**Assigned task**.
How many lines of the records below contain the string "coordinates"? Reply with the number alone.

:: Dataset entries ::

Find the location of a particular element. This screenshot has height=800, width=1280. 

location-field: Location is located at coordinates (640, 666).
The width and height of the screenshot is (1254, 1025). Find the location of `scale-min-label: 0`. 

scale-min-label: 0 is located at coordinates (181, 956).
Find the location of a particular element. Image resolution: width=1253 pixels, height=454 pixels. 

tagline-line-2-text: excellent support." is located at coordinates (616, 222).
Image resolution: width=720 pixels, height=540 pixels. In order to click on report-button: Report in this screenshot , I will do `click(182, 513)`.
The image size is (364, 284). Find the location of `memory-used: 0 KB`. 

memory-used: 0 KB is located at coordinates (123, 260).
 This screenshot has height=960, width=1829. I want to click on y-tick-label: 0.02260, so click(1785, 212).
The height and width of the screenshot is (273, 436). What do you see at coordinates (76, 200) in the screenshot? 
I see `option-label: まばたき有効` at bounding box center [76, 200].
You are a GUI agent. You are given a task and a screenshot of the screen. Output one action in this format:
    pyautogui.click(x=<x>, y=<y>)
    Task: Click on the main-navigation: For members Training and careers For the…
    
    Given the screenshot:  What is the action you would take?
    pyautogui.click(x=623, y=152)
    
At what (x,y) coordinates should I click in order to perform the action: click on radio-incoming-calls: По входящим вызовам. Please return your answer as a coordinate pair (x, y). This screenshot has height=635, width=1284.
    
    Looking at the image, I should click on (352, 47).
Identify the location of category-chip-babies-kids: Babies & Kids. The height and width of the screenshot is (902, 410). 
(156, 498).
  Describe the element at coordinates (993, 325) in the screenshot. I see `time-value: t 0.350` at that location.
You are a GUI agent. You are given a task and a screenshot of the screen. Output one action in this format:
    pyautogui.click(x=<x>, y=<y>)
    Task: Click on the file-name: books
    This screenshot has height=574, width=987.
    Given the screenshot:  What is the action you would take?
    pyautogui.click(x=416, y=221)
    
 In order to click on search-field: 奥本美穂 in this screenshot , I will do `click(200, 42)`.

:::

**Final answer**.
7